• Exercise directions:
Both the line containing "Toggle the Cloud-Speicherstände sync checkbox" and the line containing "Open match vs." belong to the span. Output exactly that span from the listing below, and nothing outside it.

• Available data:
=== Section Start ===
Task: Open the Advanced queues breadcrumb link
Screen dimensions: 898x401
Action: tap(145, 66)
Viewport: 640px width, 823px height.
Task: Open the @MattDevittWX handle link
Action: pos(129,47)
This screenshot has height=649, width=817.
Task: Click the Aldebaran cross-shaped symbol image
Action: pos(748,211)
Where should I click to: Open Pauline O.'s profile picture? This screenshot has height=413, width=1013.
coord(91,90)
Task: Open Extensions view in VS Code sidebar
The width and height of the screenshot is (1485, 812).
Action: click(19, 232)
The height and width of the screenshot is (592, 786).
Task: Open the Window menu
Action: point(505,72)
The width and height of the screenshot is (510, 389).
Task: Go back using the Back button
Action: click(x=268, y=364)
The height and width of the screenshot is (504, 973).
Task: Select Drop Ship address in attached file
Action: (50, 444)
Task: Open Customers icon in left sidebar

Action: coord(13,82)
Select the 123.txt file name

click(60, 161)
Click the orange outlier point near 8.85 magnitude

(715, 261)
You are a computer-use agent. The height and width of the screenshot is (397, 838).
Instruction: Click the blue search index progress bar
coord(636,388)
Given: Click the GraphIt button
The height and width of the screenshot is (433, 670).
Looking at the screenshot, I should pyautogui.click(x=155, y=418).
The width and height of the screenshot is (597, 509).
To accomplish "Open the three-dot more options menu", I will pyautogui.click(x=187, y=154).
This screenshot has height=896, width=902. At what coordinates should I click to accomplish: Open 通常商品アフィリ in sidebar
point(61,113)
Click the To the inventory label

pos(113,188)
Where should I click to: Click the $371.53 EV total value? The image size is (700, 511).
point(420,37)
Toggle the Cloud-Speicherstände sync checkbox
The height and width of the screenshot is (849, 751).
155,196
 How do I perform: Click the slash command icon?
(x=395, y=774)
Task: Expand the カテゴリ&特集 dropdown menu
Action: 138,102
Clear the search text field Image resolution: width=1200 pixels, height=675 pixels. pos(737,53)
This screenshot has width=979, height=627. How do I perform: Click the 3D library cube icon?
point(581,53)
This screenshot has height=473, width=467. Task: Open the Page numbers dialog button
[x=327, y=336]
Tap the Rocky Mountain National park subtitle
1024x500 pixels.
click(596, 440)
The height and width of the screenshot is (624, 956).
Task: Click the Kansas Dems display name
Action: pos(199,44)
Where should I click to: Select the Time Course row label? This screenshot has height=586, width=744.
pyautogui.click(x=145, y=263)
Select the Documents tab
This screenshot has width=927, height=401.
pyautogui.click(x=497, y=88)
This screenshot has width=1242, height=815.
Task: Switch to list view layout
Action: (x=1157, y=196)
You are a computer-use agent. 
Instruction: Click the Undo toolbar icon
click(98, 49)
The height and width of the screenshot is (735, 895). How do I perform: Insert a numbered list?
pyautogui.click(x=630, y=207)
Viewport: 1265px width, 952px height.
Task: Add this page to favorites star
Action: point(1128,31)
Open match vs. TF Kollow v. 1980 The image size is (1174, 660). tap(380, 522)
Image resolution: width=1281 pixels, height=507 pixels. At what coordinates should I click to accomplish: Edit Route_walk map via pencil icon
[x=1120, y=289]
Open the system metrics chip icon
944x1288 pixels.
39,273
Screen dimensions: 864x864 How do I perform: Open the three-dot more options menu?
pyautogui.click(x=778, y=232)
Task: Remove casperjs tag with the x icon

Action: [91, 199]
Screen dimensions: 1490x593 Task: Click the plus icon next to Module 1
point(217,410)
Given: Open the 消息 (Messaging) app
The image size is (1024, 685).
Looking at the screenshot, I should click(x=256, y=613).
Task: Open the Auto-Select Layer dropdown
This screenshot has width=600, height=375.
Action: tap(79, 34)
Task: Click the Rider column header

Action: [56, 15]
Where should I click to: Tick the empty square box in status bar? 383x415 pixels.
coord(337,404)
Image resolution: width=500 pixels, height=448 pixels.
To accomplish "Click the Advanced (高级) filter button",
=== Section End ===
• Response box:
Toggle the Cloud-Speicherstände sync checkbox
The height and width of the screenshot is (849, 751).
155,196
 How do I perform: Click the slash command icon?
(x=395, y=774)
Task: Expand the カテゴリ&特集 dropdown menu
Action: 138,102
Clear the search text field Image resolution: width=1200 pixels, height=675 pixels. pos(737,53)
This screenshot has width=979, height=627. How do I perform: Click the 3D library cube icon?
point(581,53)
This screenshot has height=473, width=467. Task: Open the Page numbers dialog button
[x=327, y=336]
Tap the Rocky Mountain National park subtitle
1024x500 pixels.
click(596, 440)
The height and width of the screenshot is (624, 956).
Task: Click the Kansas Dems display name
Action: pos(199,44)
Where should I click to: Select the Time Course row label? This screenshot has height=586, width=744.
pyautogui.click(x=145, y=263)
Select the Documents tab
This screenshot has width=927, height=401.
pyautogui.click(x=497, y=88)
This screenshot has width=1242, height=815.
Task: Switch to list view layout
Action: (x=1157, y=196)
You are a computer-use agent. 
Instruction: Click the Undo toolbar icon
click(98, 49)
The height and width of the screenshot is (735, 895). How do I perform: Insert a numbered list?
pyautogui.click(x=630, y=207)
Viewport: 1265px width, 952px height.
Task: Add this page to favorites star
Action: point(1128,31)
Open match vs. TF Kollow v. 1980 The image size is (1174, 660). tap(380, 522)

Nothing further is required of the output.